It was, therefore, with great distress that I began to hear rumors of efforts to deconstruct the program. These efforts began with allegations against the head of the program, Professor Joseph Wilson, that were soon followed by what can only be described as a purge of the Center. The Center soon became nothing more than a shell of its old self.
A struggle has unfolded aimed at saving the Graduate Center. The following is an exchange with Professor Manny Ness who, for years, was attached to the Graduate Center. I asked him to help us understand what has been transpiring at Brooklyn College as well as the broader implications.
Bill Fletcher: There has been a crisis unfolding at the Graduate Center for Worker Education at Brooklyn College-City University of New York. Please tell us about the nature of the crisis? Also, why do you believe that anyone outside of Brooklyn College should be concerned about these events?

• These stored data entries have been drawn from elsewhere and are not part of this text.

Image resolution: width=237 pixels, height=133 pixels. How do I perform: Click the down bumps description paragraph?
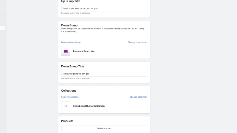click(103, 30)
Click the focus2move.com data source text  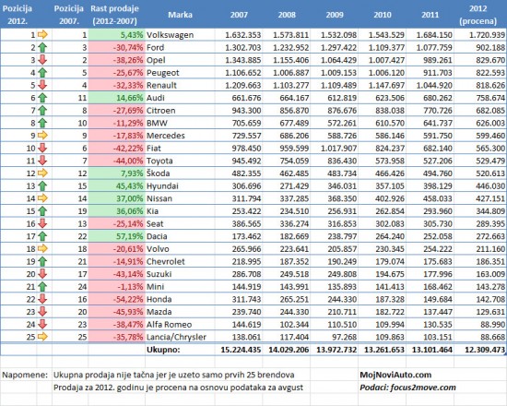click(x=423, y=388)
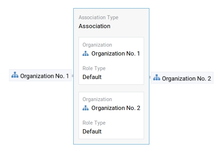The image size is (223, 152).
Task: Click Role Type label in first card
Action: (94, 68)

Manny Ness: The crisis is the retrenchment and effort to close a landmark worker education program at Brooklyn College, the Graduate Center for Worker Education (GCWE). For more than 30 years, the GCWE provided graduate education in the humanities and social sciences to working people, who went on to transmit their knowledge as leaders in trade unions, within under-served and impoverished communities, health care institutions, and through government service. Crucially, many have gone on to work in the labor movement as educated and informed activists and trade unionists.

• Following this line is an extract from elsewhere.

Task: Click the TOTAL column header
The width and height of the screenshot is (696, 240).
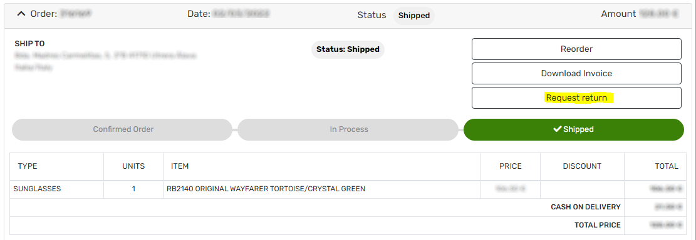Action: [x=667, y=166]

The attack against the GCWE is part of a broader offensive against the working class by the capital and the right wing. Worker education programs are not considered income-generating institutions within the academy, but as a remnant of the workers, civil rights, and women’s movements. What is alarming about the dismantling of the GCWE are the culprits who are avowed liberals in Brooklyn College and City University of New York (CUNY). But as we know, today’s liberals are also supporters of free market and profit-driven solutions. Some have used neo-liberal excuses: the former dean told an elected official that CUNY was seeking to eliminate redundancy. This logic supported those who are simply ignorant of the program’s purpose: the interim director, a self-described labor activist, said the GCWE accepted too many students and wanted to create a labor research program. In effect, the interim director sought to change the goals and mission of the program without any consultation. For 30 years, the objective and mission of the GCWE has been to train working people in the humanities so they also may have the chance to influence society from the perspective of the working class. Indeed the interim director of the GCWE did not even know that the program he ran was intended to broaden knowledge in the humanities and social sciences to workers who would go on and serve unions and community groups. As worker education programs are undermined by conservative and liberal opponents, civil society and our way of life is diminished as those in higher education seek to insulate their professions from the daily lives of the majority of people in the world. Let’s face it: worker education programs in New York serve primarily working class people of color.
The Committee of Concerned Students, Alumni, Faculty and Staff to Save the GCWE, formed in the fall of 2012, is distressed that students who want to apply knowledge to create a better world will no longer have the same opportunity that their predecessors had; leading to the further evisceration of the labor movement in the USA. I have heard many rumors that it is being replaced by a US State Department funded Iran democracy project, or, ultimately, an extension of Brooklyn College’s film school.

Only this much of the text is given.